Records for this exercise Start Marker

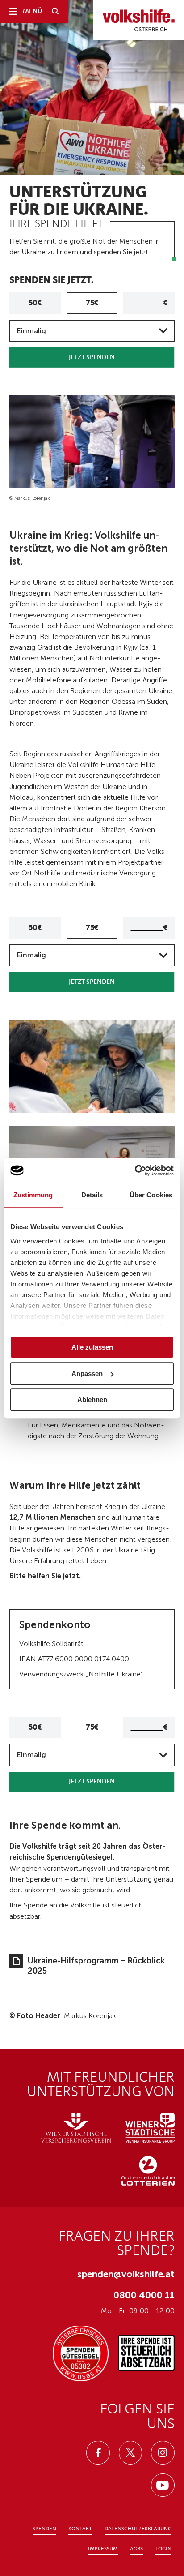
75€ (92, 303)
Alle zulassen (92, 1347)
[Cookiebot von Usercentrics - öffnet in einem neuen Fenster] (135, 1170)
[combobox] (92, 331)
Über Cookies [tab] (151, 1195)
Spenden (44, 2529)
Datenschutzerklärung (138, 2529)
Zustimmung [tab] (33, 1195)
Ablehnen (92, 1399)
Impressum (103, 2549)
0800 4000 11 (144, 2295)
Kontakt (80, 2529)
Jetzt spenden (92, 357)
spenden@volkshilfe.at (126, 2274)
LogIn (163, 2549)
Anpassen (87, 1373)
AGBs (136, 2549)
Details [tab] (92, 1195)
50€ (35, 303)
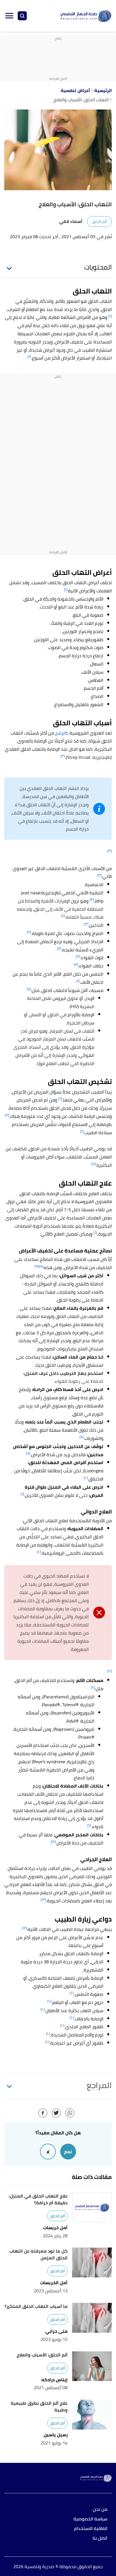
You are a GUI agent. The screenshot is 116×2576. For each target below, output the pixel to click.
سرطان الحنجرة (80, 1022)
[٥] (29, 989)
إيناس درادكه (54, 2380)
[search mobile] (22, 15)
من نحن (100, 2509)
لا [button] (47, 2151)
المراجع (99, 2085)
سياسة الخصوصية (90, 2519)
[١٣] (43, 1899)
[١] (110, 316)
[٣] (63, 756)
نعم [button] (68, 2151)
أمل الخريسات (54, 2283)
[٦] (60, 1098)
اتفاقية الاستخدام (90, 2529)
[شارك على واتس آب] (69, 2112)
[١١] (109, 1671)
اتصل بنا (100, 2538)
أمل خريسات (55, 2228)
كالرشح (61, 733)
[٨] (41, 1266)
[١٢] (53, 1841)
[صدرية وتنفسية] (86, 16)
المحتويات (98, 267)
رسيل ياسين (56, 2435)
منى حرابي (56, 2331)
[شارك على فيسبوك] (42, 2112)
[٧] (7, 1115)
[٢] (29, 356)
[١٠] (86, 1477)
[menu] (9, 15)
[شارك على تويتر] (56, 2112)
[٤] (63, 915)
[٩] (37, 1266)
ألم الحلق (99, 221)
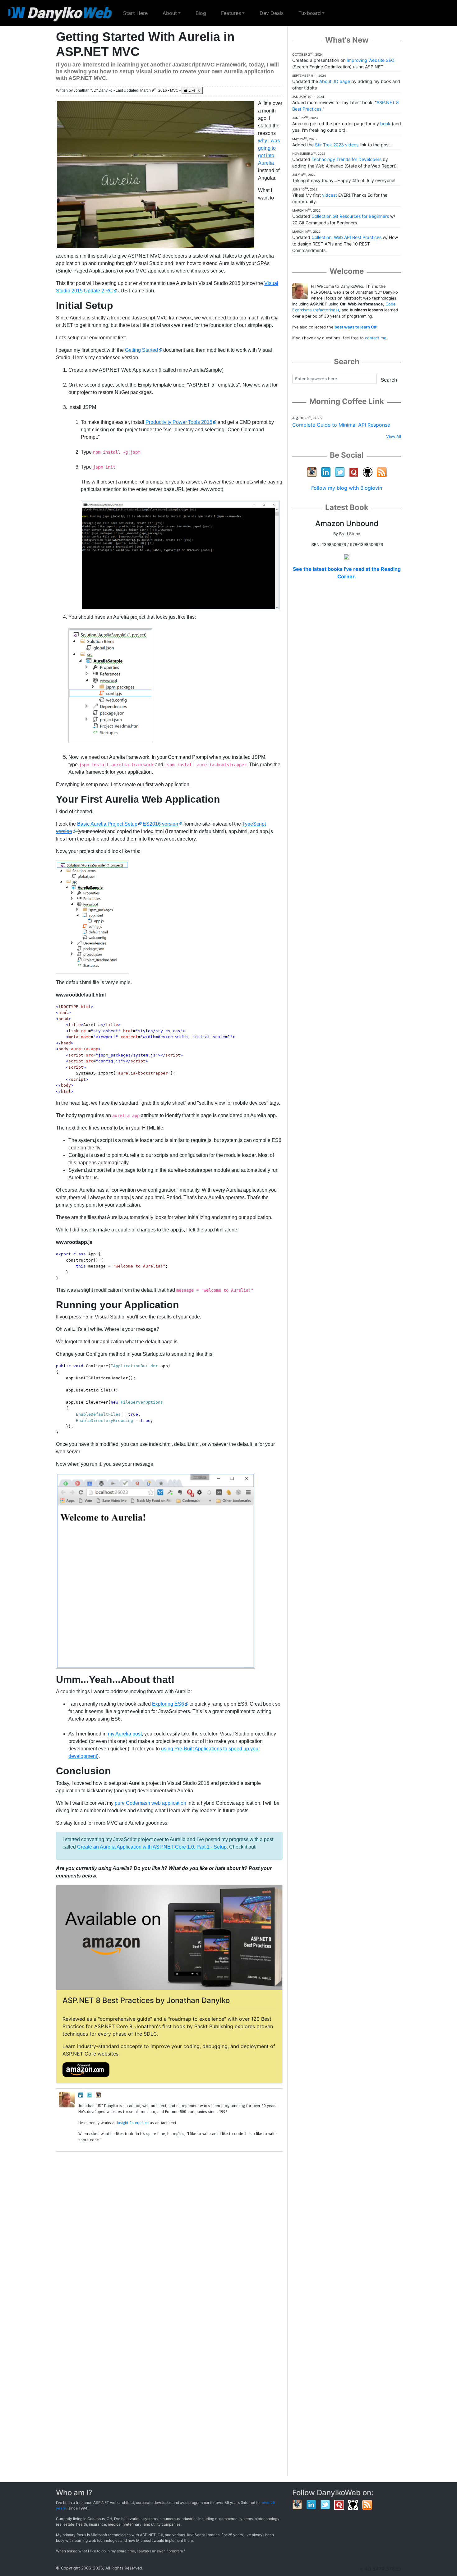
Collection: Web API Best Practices (346, 237)
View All (393, 436)
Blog (201, 13)
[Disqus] (169, 2235)
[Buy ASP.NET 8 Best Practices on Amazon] (85, 2069)
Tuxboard (309, 13)
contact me (375, 338)
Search (389, 380)
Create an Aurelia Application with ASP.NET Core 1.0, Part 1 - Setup (152, 1846)
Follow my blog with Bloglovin (346, 488)
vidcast (329, 195)
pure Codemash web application (150, 1803)
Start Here (139, 13)
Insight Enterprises (133, 2122)
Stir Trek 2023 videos (336, 144)
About (170, 13)
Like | (194, 90)
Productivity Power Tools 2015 (178, 422)
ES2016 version (160, 824)
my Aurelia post (125, 1733)
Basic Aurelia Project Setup (107, 824)
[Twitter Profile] (89, 2094)
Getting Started (141, 350)
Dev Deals (272, 13)
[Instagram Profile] (98, 2094)
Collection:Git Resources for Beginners (350, 216)
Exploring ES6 (168, 1704)
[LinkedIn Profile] (80, 2094)
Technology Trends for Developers (346, 159)
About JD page (334, 81)
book (385, 123)
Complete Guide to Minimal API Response (341, 425)
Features (231, 13)
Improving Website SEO (371, 60)
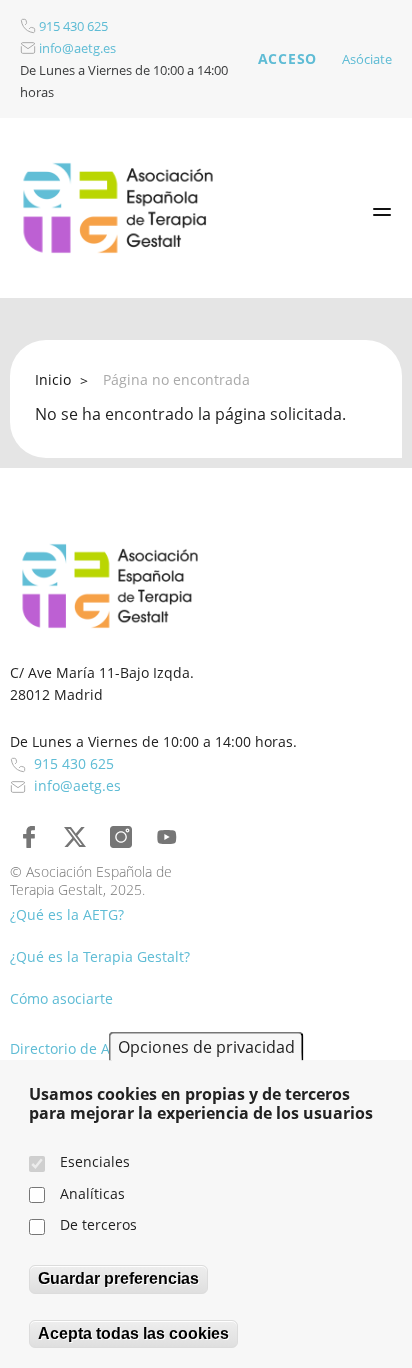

Records for this exercise End Marker

**What you need to do**: Every record should come back exactly as it is, though none of the pictures should.

**Exercise response**:
75€ (92, 303)
Alle zulassen (92, 1347)
[Cookiebot von Usercentrics - öffnet in einem neuen Fenster] (135, 1170)
[combobox] (92, 331)
Über Cookies [tab] (151, 1195)
Spenden (44, 2529)
Datenschutzerklärung (138, 2529)
Zustimmung [tab] (33, 1195)
Ablehnen (92, 1399)
Impressum (103, 2549)
0800 4000 11 (144, 2295)
Kontakt (80, 2529)
Jetzt spenden (92, 357)
spenden@volkshilfe.at (126, 2274)
LogIn (163, 2549)
Anpassen (87, 1373)
AGBs (136, 2549)
Details [tab] (92, 1195)
50€ (35, 303)
You are a GUI agent. The screenshot is 116×2576. For each target below, output the pixel to click.
سرطان الحنجرة (80, 1022)
[٥] (29, 989)
إيناس درادكه (54, 2380)
[search mobile] (22, 15)
من نحن (100, 2509)
لا [button] (47, 2151)
المراجع (99, 2085)
سياسة الخصوصية (90, 2519)
[١٣] (43, 1899)
[١] (110, 316)
[٣] (63, 756)
نعم [button] (68, 2151)
أمل الخريسات (54, 2283)
[٦] (60, 1098)
اتفاقية الاستخدام (90, 2529)
[شارك على واتس آب] (69, 2112)
[١١] (109, 1671)
اتصل بنا (100, 2538)
أمل خريسات (55, 2228)
كالرشح (61, 733)
[٨] (41, 1266)
[١٢] (53, 1841)
[صدرية وتنفسية] (86, 16)
المحتويات (98, 267)
رسيل ياسين (56, 2435)
منى حرابي (56, 2331)
[شارك على فيسبوك] (42, 2112)
[٧] (7, 1115)
[٢] (29, 356)
[١٠] (86, 1477)
[menu] (9, 15)
[شارك على تويتر] (56, 2112)
[٤] (63, 915)
[٩] (37, 1266)
ألم الحلق (99, 221)
Collection: Web API Best Practices (346, 237)
View All (393, 436)
Blog (201, 13)
[Disqus] (169, 2235)
[Buy ASP.NET 8 Best Practices on Amazon] (85, 2069)
Tuxboard (309, 13)
contact me (375, 338)
Search (389, 380)
Create an Aurelia Application with ASP.NET Core 1.0, Part 1 - Setup (152, 1846)
Follow my blog with Bloglovin (346, 488)
vidcast (329, 195)
pure Codemash web application (150, 1803)
Start Here (139, 13)
Insight Enterprises (133, 2122)
Stir Trek 2023 videos (336, 144)
About (170, 13)
Like | (194, 90)
Productivity Power Tools 2015 (178, 422)
ES2016 version (160, 824)
my Aurelia post (125, 1733)
Basic Aurelia Project Setup (107, 824)
[Twitter Profile] (89, 2094)
Getting Started (141, 350)
Dev Deals (272, 13)
[Instagram Profile] (98, 2094)
Collection:Git Resources for Beginners (350, 216)
Exploring ES6 (168, 1704)
[LinkedIn Profile] (80, 2094)
Technology Trends for Developers (346, 159)
About JD page (334, 81)
book (385, 123)
Complete Guide to Minimal API Response (341, 425)
Features (231, 13)
Improving Website SEO (371, 60)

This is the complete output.